### Available data
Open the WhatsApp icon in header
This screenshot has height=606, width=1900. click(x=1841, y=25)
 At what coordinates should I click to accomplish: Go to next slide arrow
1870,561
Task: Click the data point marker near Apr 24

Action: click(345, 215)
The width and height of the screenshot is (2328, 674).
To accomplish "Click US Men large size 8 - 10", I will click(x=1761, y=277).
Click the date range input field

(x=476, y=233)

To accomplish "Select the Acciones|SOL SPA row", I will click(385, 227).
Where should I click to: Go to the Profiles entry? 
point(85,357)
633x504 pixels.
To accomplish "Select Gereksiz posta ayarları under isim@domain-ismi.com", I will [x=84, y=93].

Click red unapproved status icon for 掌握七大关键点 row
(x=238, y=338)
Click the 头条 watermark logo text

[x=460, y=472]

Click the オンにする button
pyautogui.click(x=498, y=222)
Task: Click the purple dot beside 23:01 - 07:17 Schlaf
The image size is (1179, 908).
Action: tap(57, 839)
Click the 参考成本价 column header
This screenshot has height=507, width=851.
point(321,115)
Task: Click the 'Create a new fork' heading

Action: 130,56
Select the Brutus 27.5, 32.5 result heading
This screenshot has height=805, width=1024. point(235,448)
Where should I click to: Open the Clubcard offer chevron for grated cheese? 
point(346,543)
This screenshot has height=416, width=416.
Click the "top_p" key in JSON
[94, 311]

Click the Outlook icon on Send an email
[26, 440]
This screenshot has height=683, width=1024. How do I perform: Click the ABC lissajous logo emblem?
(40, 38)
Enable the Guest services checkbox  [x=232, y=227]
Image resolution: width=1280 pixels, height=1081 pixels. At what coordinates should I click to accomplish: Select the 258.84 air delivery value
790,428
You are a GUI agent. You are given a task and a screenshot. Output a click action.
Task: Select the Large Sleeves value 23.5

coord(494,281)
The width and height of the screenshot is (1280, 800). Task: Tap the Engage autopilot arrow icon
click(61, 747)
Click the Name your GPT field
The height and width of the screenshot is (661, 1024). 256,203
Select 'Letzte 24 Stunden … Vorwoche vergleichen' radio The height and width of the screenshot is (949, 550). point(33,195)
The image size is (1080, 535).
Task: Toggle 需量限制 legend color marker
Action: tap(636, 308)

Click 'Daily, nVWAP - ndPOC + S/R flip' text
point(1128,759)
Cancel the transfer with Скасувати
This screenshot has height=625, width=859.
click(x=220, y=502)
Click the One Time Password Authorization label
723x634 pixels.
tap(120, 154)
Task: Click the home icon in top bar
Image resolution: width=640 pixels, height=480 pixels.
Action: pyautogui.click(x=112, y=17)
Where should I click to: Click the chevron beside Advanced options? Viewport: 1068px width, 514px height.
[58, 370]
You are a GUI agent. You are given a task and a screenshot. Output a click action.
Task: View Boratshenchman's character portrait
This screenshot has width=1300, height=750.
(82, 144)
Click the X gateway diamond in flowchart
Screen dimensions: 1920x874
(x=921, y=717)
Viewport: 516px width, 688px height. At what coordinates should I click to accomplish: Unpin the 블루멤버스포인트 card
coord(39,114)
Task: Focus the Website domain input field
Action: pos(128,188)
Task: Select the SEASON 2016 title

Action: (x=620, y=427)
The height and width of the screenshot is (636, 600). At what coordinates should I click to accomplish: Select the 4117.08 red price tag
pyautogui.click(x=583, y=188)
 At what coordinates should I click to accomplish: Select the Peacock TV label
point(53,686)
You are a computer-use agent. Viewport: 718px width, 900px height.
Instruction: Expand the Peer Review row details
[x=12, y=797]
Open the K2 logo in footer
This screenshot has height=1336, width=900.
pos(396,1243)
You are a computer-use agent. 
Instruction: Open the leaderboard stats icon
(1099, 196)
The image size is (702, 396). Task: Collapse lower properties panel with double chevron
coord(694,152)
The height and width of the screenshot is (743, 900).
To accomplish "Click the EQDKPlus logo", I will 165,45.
######
> Aim of the exercise
Reproduce every entry above without a single alteration.

> Task answer
Open the WhatsApp icon in header
This screenshot has height=606, width=1900. click(x=1841, y=25)
 At what coordinates should I click to accomplish: Go to next slide arrow
1870,561
Task: Click the data point marker near Apr 24

Action: click(345, 215)
The width and height of the screenshot is (2328, 674).
To accomplish "Click US Men large size 8 - 10", I will click(x=1761, y=277).
Click the date range input field

(x=476, y=233)

To accomplish "Select the Acciones|SOL SPA row", I will click(385, 227).
Where should I click to: Go to the Profiles entry? 
point(85,357)
633x504 pixels.
To accomplish "Select Gereksiz posta ayarları under isim@domain-ismi.com", I will [x=84, y=93].

Click red unapproved status icon for 掌握七大关键点 row
(x=238, y=338)
Click the 头条 watermark logo text

[x=460, y=472]

Click the オンにする button
pyautogui.click(x=498, y=222)
Task: Click the purple dot beside 23:01 - 07:17 Schlaf
The image size is (1179, 908).
Action: tap(57, 839)
Click the 参考成本价 column header
This screenshot has height=507, width=851.
point(321,115)
Task: Click the 'Create a new fork' heading

Action: 130,56
Select the Brutus 27.5, 32.5 result heading
This screenshot has height=805, width=1024. point(235,448)
Where should I click to: Open the Clubcard offer chevron for grated cheese? 
point(346,543)
This screenshot has height=416, width=416.
Click the "top_p" key in JSON
[94, 311]

Click the Outlook icon on Send an email
[26, 440]
This screenshot has height=683, width=1024. How do I perform: Click the ABC lissajous logo emblem?
(40, 38)
Enable the Guest services checkbox  [x=232, y=227]
Image resolution: width=1280 pixels, height=1081 pixels. At what coordinates should I click to accomplish: Select the 258.84 air delivery value
790,428
You are a GUI agent. You are given a task and a screenshot. Output a click action.
Task: Select the Large Sleeves value 23.5

coord(494,281)
The width and height of the screenshot is (1280, 800). Task: Tap the Engage autopilot arrow icon
click(61, 747)
Click the Name your GPT field
The height and width of the screenshot is (661, 1024). 256,203
Select 'Letzte 24 Stunden … Vorwoche vergleichen' radio The height and width of the screenshot is (949, 550). point(33,195)
The image size is (1080, 535).
Task: Toggle 需量限制 legend color marker
Action: tap(636, 308)

Click 'Daily, nVWAP - ndPOC + S/R flip' text
point(1128,759)
Cancel the transfer with Скасувати
This screenshot has height=625, width=859.
click(x=220, y=502)
Click the One Time Password Authorization label
723x634 pixels.
tap(120, 154)
Task: Click the home icon in top bar
Image resolution: width=640 pixels, height=480 pixels.
Action: pyautogui.click(x=112, y=17)
Where should I click to: Click the chevron beside Advanced options? Viewport: 1068px width, 514px height.
[58, 370]
You are a GUI agent. You are given a task and a screenshot. Output a click action.
Task: View Boratshenchman's character portrait
This screenshot has width=1300, height=750.
(82, 144)
Click the X gateway diamond in flowchart
Screen dimensions: 1920x874
(x=921, y=717)
Viewport: 516px width, 688px height. At what coordinates should I click to accomplish: Unpin the 블루멤버스포인트 card
coord(39,114)
Task: Focus the Website domain input field
Action: pos(128,188)
Task: Select the SEASON 2016 title

Action: (x=620, y=427)
The height and width of the screenshot is (636, 600). At what coordinates should I click to accomplish: Select the 4117.08 red price tag
pyautogui.click(x=583, y=188)
 At what coordinates should I click to accomplish: Select the Peacock TV label
point(53,686)
You are a computer-use agent. Viewport: 718px width, 900px height.
Instruction: Expand the Peer Review row details
[x=12, y=797]
Open the K2 logo in footer
This screenshot has height=1336, width=900.
pos(396,1243)
You are a computer-use agent. 
Instruction: Open the leaderboard stats icon
(1099, 196)
The image size is (702, 396). Task: Collapse lower properties panel with double chevron
coord(694,152)
The height and width of the screenshot is (743, 900).
To accomplish "Click the EQDKPlus logo", I will 165,45.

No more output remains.